Drinking-water sources in Fresno, Bakersfield, Coalinga, Avenal, McKittrick, San Luis Obispo, San Benito, Monterey, Ventura, and Santa Barbara, and Orange County stand in the potential fracking zone, and are at risk of contamination by methane, benzene, and other carcinogens.
The amount of water consumed by fracking also presents a serious environmental challenge in a state with a water-shortage problem. A June 2012 report published by the Oakland-based Pacific Institute detailed the extreme water usage associated with fracking. Though the industry often reports usage at 1 to 2 million gallons per well, the study found that the average water usage in the Marcellus Shale region (Northwestern United States) was 4.5 million gallons per well. Some wells in Texas were found to have required 13 million gallons of water each. This extreme consumption of water, very little of which is recoverable, will likely pit Big Oil against agriculture, consumers, and the environmental community.
For the most part, the California land rush has operated under the radar, however.
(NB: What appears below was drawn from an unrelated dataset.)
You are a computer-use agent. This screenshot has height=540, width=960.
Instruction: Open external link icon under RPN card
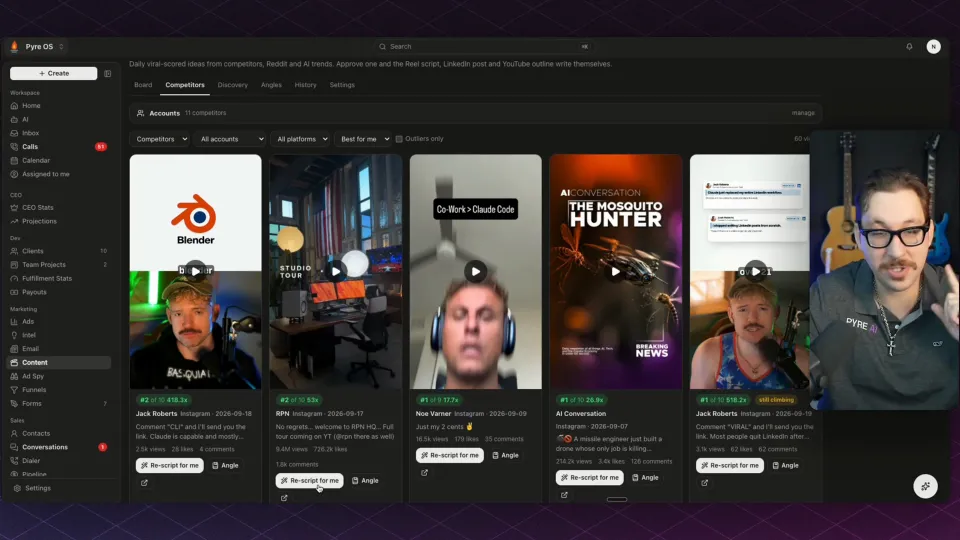point(284,498)
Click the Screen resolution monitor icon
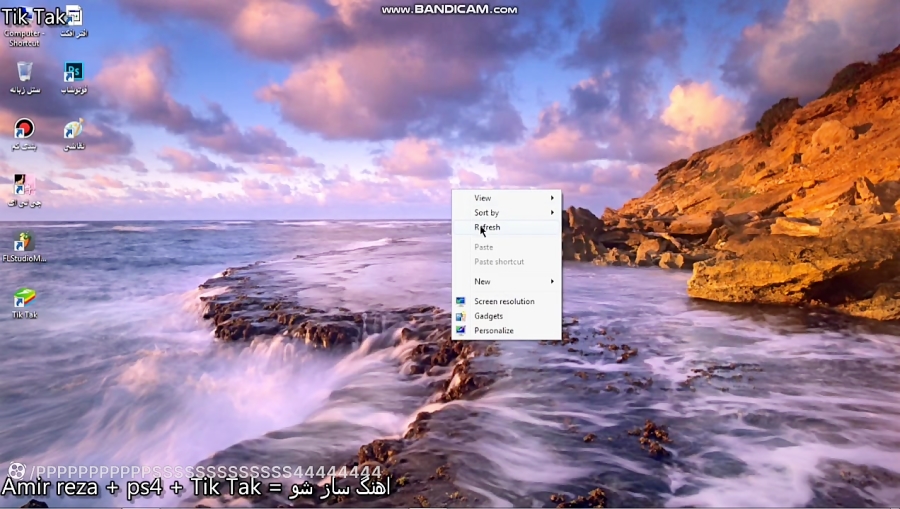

A poll released in August by the Public Policy Institute of California showed that 46 percent of Californians have never heard of fracking. Though attention is growing, the energy industry has learned valuable lessons from the fracking fight in the Northeast, and with a potential windfall in the hundreds of billions of dollars, big players like Occidental Petroleum, Chevron, Venoco, and Exxon-Mobil aren't likely to pack it up and go home in the face of protest. They have ample resources at their disposal.